We’ve always been told that we shouldn’t let our emotions cloud our judgment, but a new study suggests that our emotions may be more intelligent than we originally thought.
It’s being called the “emotional oracle effect.” Participants in the study, led by Michael Pham at Columbia Business School, made better choices if they followed their emotions. The study involved picking things like American Idol winners or the outcome of the 2008 Democratic presidential primary. According to Wired, the reason for this “involves processing power.” That is, the fact that the unconscious brain processes huge amounts of information alongside the conscious brain, whether you’re aware of it or not.
It’s true: Our subconscious mind is constantly at work, gathering sensory data almost behind our backs. It sorts through that data and allows only the necessary bits to seep into our conscious thought process.
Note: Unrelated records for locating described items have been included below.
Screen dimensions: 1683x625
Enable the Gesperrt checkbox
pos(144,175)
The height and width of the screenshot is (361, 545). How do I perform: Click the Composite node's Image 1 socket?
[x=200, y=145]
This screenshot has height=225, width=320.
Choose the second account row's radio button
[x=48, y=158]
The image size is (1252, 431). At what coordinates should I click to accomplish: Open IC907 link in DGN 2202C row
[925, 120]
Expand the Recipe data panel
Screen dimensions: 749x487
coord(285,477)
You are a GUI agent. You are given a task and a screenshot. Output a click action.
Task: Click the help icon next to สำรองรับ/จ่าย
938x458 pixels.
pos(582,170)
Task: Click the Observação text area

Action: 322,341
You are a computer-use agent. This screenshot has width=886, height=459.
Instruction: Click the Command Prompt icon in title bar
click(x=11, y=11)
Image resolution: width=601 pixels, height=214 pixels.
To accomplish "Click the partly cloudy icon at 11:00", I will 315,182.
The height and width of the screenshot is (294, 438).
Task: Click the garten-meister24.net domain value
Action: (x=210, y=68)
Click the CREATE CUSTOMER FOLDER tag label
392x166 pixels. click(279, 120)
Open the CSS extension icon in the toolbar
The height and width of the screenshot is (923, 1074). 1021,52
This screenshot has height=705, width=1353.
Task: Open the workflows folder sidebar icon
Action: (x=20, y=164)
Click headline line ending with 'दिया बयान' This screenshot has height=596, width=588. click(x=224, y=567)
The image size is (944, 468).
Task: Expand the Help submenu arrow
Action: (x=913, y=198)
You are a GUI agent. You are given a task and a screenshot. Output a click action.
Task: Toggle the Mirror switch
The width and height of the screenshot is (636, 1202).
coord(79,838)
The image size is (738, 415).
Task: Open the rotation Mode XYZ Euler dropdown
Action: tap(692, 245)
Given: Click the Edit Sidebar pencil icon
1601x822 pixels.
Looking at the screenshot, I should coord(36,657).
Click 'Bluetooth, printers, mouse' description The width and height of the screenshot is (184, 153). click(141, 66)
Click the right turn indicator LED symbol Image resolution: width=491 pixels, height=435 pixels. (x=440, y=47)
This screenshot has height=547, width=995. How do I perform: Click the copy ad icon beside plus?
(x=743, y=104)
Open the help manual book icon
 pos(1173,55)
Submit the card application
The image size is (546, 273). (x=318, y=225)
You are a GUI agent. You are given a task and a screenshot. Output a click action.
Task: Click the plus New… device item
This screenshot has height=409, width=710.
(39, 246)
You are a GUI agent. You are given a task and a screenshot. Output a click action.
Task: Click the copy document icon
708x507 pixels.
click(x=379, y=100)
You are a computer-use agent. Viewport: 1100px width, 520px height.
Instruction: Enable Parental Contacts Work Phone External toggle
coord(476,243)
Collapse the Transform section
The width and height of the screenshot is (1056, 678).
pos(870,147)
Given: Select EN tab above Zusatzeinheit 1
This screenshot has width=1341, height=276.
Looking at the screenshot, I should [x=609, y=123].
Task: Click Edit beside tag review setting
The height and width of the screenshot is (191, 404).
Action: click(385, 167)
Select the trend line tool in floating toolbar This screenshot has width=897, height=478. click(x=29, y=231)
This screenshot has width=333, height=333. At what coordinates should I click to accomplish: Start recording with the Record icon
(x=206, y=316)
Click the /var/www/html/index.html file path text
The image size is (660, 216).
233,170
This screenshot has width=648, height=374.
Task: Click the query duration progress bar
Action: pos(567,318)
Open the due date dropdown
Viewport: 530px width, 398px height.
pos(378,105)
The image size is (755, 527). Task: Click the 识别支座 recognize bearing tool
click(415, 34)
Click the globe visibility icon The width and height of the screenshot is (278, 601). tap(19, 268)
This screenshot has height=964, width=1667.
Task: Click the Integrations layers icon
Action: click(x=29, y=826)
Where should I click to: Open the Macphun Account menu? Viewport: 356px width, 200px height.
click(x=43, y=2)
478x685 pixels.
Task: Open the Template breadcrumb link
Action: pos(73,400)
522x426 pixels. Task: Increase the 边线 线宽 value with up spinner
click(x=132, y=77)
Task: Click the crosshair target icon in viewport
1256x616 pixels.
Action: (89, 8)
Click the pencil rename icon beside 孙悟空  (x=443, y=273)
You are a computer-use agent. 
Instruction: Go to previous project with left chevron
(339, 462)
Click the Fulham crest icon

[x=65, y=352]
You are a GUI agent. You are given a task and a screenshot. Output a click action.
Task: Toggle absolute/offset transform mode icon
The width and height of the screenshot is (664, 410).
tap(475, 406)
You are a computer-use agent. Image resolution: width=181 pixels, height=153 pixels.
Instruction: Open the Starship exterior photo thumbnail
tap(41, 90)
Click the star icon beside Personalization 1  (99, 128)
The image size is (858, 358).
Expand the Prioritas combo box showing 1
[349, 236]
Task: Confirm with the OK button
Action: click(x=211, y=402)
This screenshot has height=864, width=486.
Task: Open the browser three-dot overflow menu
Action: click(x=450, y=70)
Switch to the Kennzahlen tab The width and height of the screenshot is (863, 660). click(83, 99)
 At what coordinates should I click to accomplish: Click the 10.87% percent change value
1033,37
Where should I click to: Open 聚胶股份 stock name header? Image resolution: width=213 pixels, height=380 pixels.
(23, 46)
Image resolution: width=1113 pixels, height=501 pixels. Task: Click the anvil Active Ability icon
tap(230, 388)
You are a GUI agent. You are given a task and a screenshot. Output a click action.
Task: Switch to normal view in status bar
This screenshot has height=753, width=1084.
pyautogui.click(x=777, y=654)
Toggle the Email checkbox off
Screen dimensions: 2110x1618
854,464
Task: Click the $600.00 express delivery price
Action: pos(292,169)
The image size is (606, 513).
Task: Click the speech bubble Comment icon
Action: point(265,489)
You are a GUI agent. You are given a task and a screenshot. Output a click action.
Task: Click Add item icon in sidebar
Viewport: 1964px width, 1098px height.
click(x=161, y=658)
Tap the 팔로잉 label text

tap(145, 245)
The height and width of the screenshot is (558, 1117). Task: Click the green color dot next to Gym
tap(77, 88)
It’s one of the reasons we sleep, why we dream. Our conscious minds wouldn’t be able to cope with so much information, so our subconscious keeps it hidden away, sorted in special boxes to be used when it’s needed.
Extra Sensory, Or Unconscious Knowledge?
But that information is still there, somewhere, and I wonder if it isn’t responsible for what we call “extra sensory perception” or psychic abilities.
Think about it: Those moments when you get an odd “feeling.” When you randomly turn on the television and find it’s playing your favorite show, or experience a moment of clairvoyance by accurately predicting the future.
Are these actually psychic occurrences? Or is it just all that data in your subconscious mind revealing itself?
Perhaps you skimmed over some TV listings and saw that your favorite show would be on, but you didn’t consciously think about it.
Or your subconscious mind picked up on the various little “clues” that something was going to happen, and finally manifested in a prophetic “vision.”
It’s an interesting possibility.
There’s still a lot we don’t know about how the mind works. Regardless of whether or not this new study proves anything, it’s still worth considering how “normal” processes of the mind may be responsible for seemingly paranormal abilities.